» **Task item**: From the line that contains "850x1050 pixels. At" to the final line of the records below, print each line exactly and leave every picture out.

════════

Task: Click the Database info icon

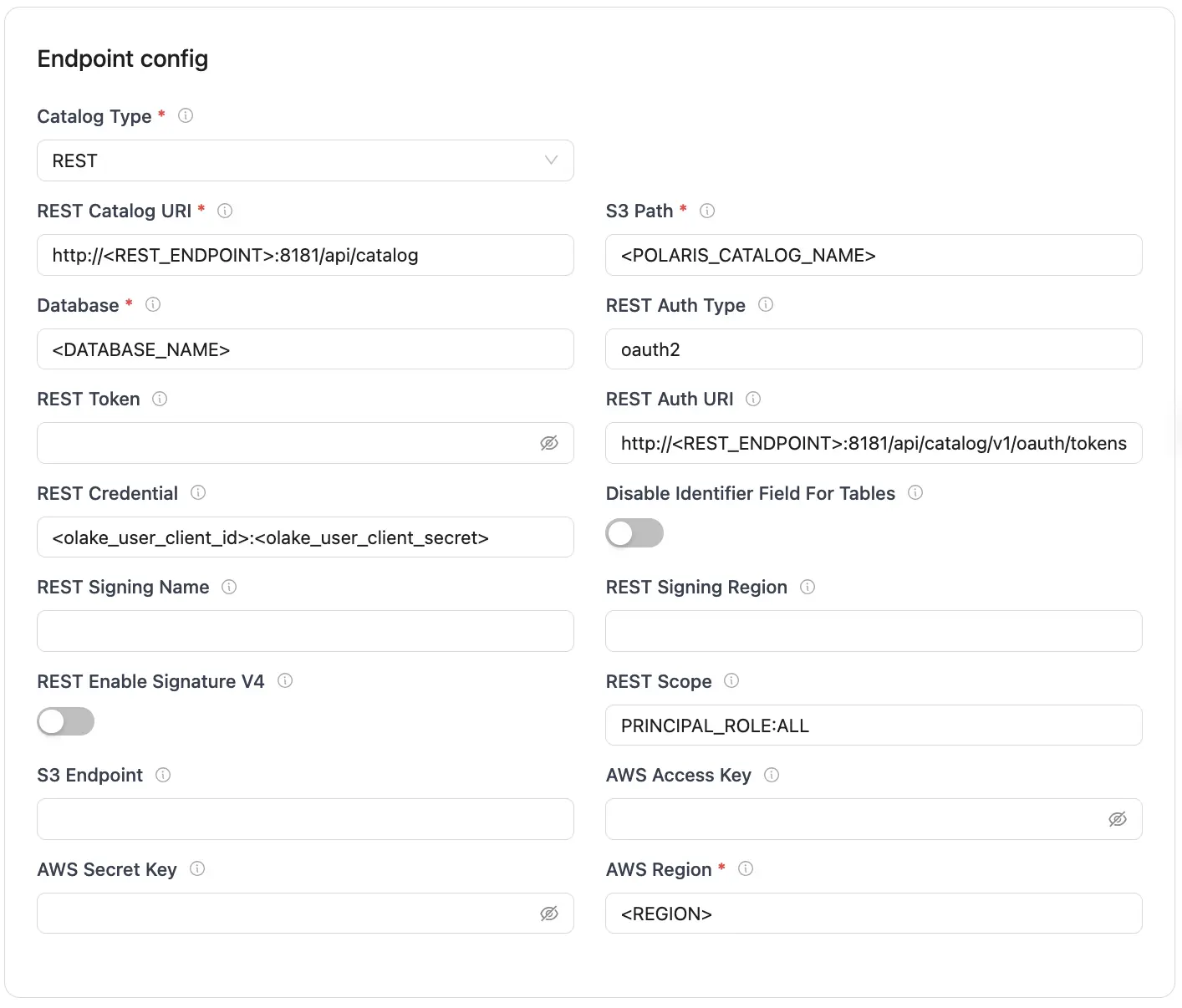Action: click(x=153, y=305)
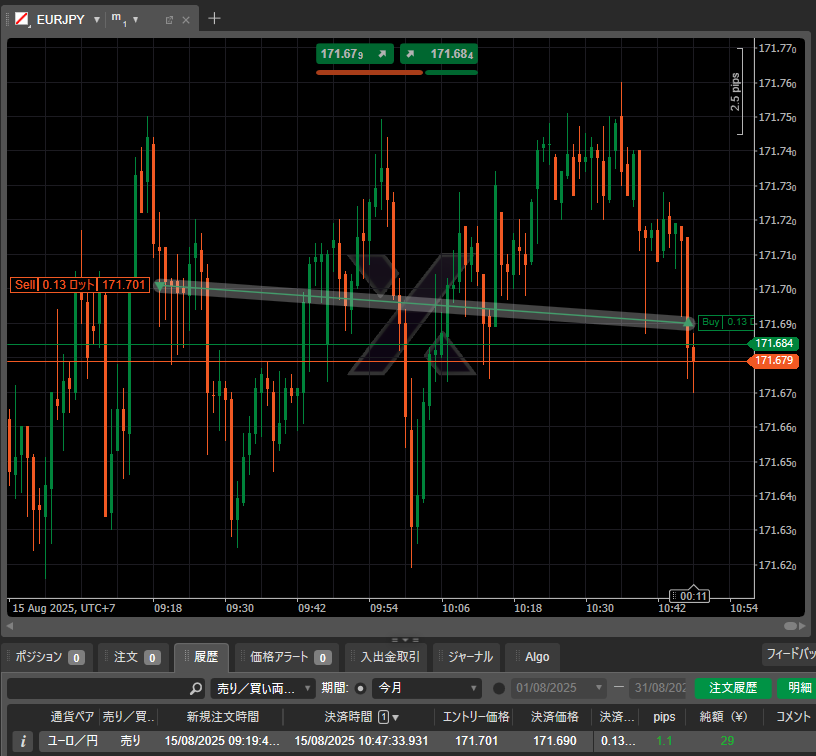
Task: Click the 00:11 candle countdown timer
Action: (691, 596)
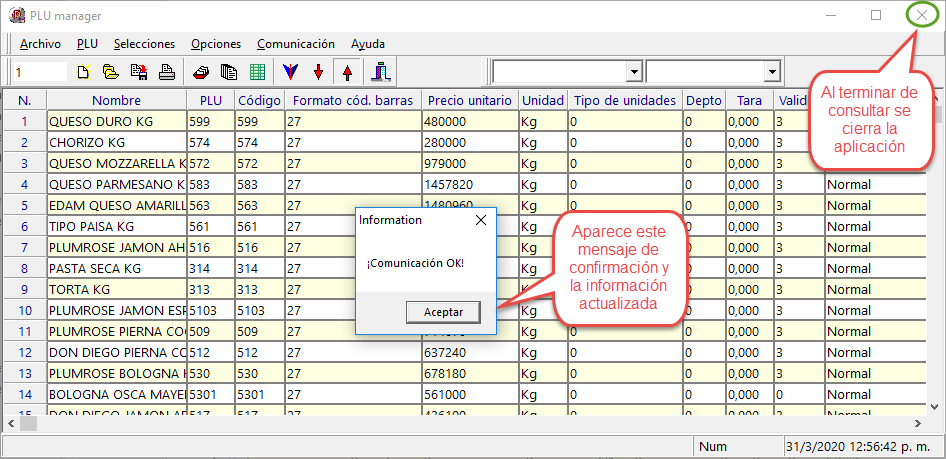This screenshot has height=459, width=946.
Task: Click the horizontal scrollbar at table bottom
Action: pos(400,423)
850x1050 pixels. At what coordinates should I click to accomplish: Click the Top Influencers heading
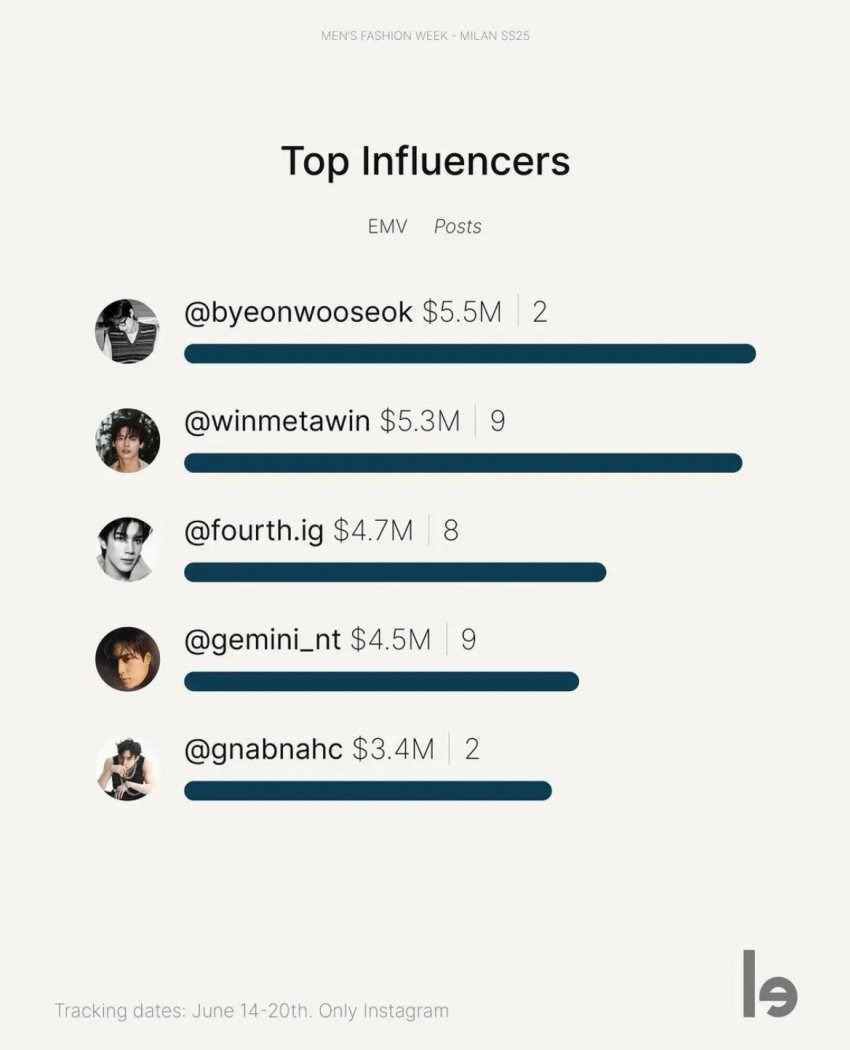click(x=425, y=161)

════════

» **Solution for this exercise**:
850x1050 pixels. At what coordinates should I click to accomplish: Click the Top Influencers heading
click(x=425, y=161)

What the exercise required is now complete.